*THINGS TO DO*.
- 1) In the passage on Cowspiracy, where do the film's main problems come from?
- 2) Please extend the passage on Cowspiracy, picking up right after its final sentence.

--- Start SELECTED TEXT ---

Whilst many people argue that this is just good filmmaking, others will say that the use of such tactics to subconsciously alter people’s receptibility to the points being made is biased documentary making.

Arguably, if the points are convincing then those who agree with the film-maker’s points of view shouldn’t need to be given more personable camera angles and better brighter lighting during their interviews compared to the more sinister setups of those who disagree.

However, if one is to view the film as more than a documentary but also a piece that aims to create a sense of intrigue and excitement then these techniques undoubtedly contribute to that and make the viewing experience even more enjoyable. All filmmaking techniques have different pros and cons and most viewers were very happy with the choices made, even if it comes with a couple of drawbacks.

Problems with Cowspiracy

Cowspiracy’s main problems come with some of the smaller details it uses to paint bigger pictures. The initial statistic that it uses to kick off the movie is widely disagreed within the scientific community.

--- End SELECTED TEXT ---
--- Start INFORMATION SHOWN ---

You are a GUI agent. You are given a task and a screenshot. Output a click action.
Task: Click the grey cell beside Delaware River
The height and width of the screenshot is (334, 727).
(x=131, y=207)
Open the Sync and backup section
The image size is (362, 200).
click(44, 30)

--- End INFORMATION SHOWN ---

*RESULTS IN ORDER*.
- 1) They come from some of the smaller details it uses to paint bigger pictures.

- 2)
Whilst the consumption of animal products is indeed a significant chunk of man-made global warming, – and the scientific community agrees on this – it is not quite to the extent that the movie initially claims.

However, since this aspect was so rarely discussed before the movie, it still deserves to be defended for at least getting people to discuss this aspect so they can make more informed decisions about their eating habits.

If people are to cut down on animal products and move to a plant-based lifestyle as the movie recommends, then we will still see a huge reduction in our species’ ecological footprint – even if it’s not as large as the one initially stated in the movie.

Some critics have also raised concerns about how the cinematography is used to create uneven representations of interviewees depending on whether their stance is one of agreement or disagreement with the creators’ points of view.

Those who agree are given personable camera angles and warm lighting which helps them to subconsciously appear more trustable and compassionate.

Those with differing points of view are put just below the camera’s height and given colder lighting, however. This makes them seem less trustable and relatable.

However, this does help to create the atmosphere of mystery and discovery throughout the film so even if it doesn’t make for the most balanced documentary in terms of directions, there are still clear benefits to the chosen style.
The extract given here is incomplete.